Does “I didn’t like it” mean “…because it made me really uncomfortable” or “…because I disagreed” or “…because this is different than the way I do things” or something else?

We have access to more information than ever, and it’s becoming less likely that we stumble across contradictory views.  This can’t be good for civic discourse, for our political process, for our shared values and culture.

Armed with this knowledge, it’s incumbent upon us to seek discomfort in what we read.  It also means, for the writer/blogger, how illusory and deceptive it is to strive for popularity.

Here’s Eli Pariser’s TED Talk

https://ted.com/talks/view/id/1091


2 thoughts on “Tune in for mindless affirmation

  1. I was talking with our VP of engineering and he had a similar reaction to you after watching Eli’s TED Talk.
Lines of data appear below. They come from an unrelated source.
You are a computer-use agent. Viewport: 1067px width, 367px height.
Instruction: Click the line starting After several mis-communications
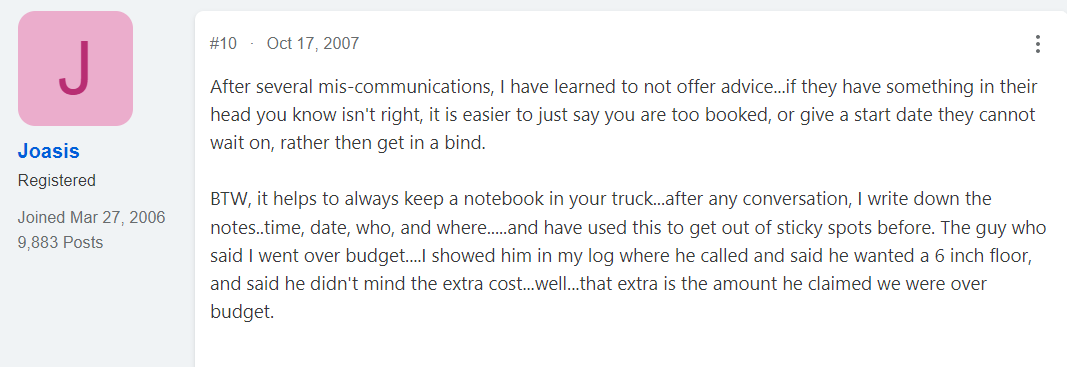pyautogui.click(x=624, y=87)
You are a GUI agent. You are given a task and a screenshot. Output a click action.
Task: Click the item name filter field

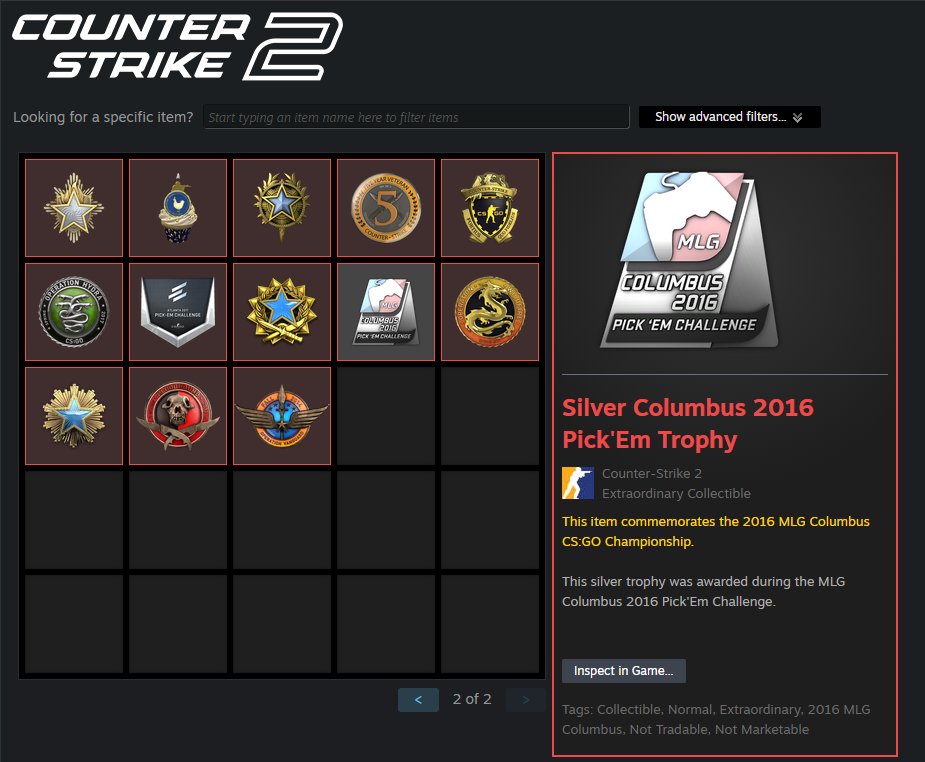(416, 117)
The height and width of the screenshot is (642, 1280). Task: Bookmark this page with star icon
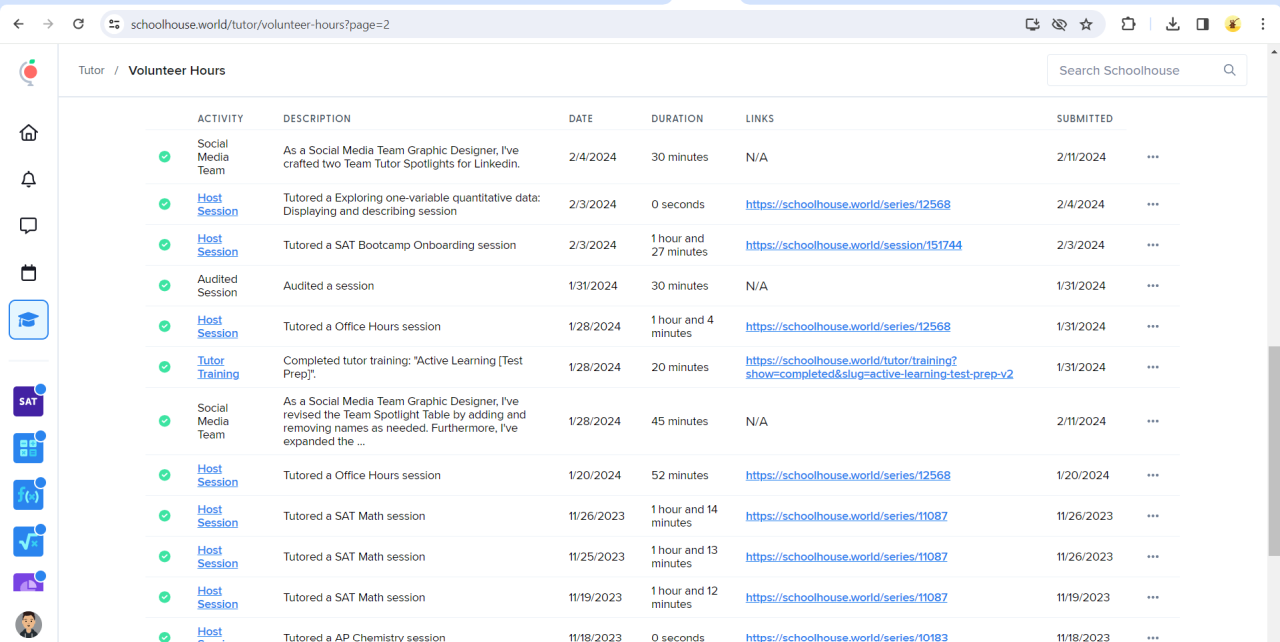click(1086, 24)
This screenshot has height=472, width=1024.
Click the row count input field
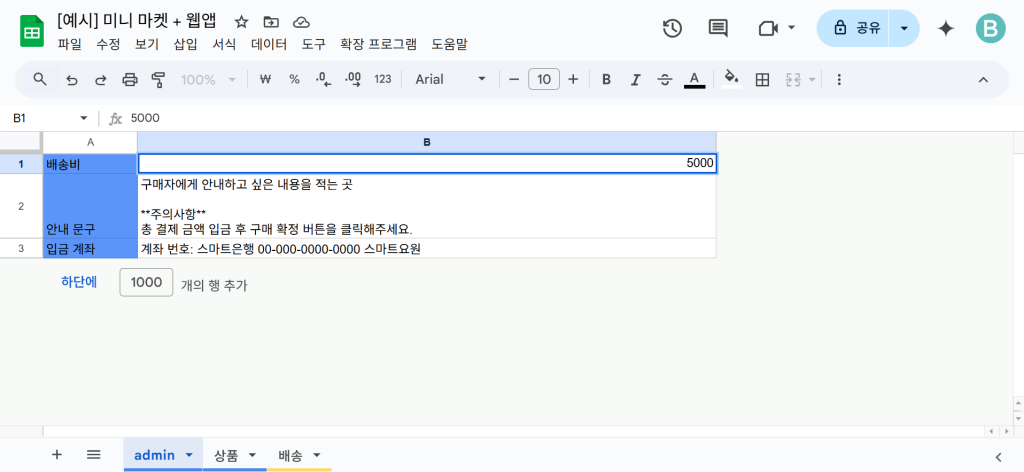pyautogui.click(x=146, y=283)
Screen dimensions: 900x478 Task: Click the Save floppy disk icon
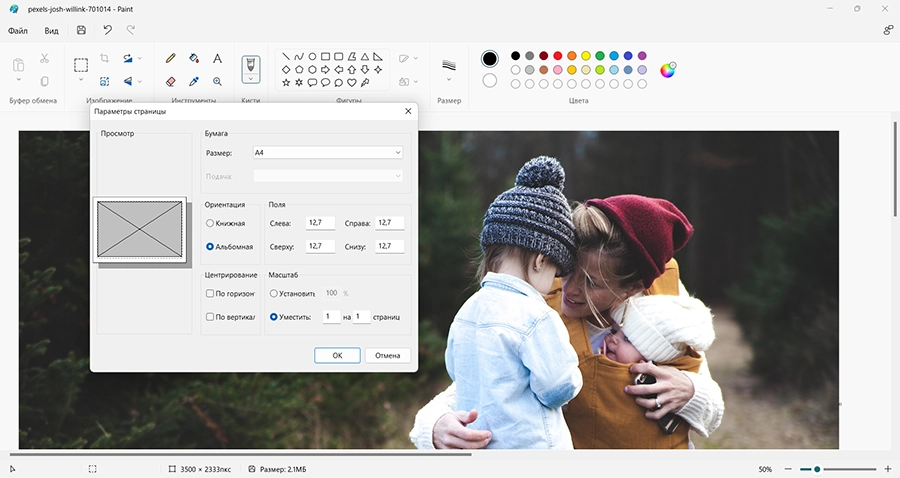[81, 30]
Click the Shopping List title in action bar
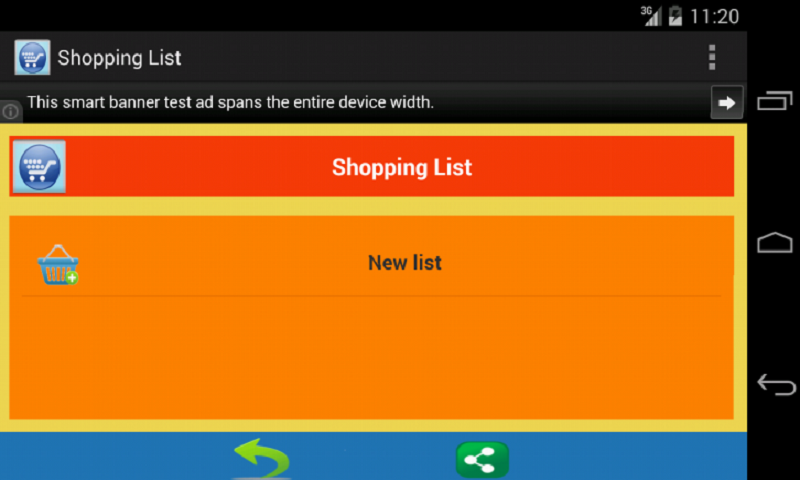 (x=119, y=58)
Our technology uses semantic analytics to organize and filter social media conversation, so the goal of our “search” is to identify all conversations not just the ones that validate an existing thought.

    It’s interesting…there’s been research that people move to locations that reflect their values and way of thinking. If this sort of self-segregating extends to the Web, as well, we will all miss out on great (and challenging) information.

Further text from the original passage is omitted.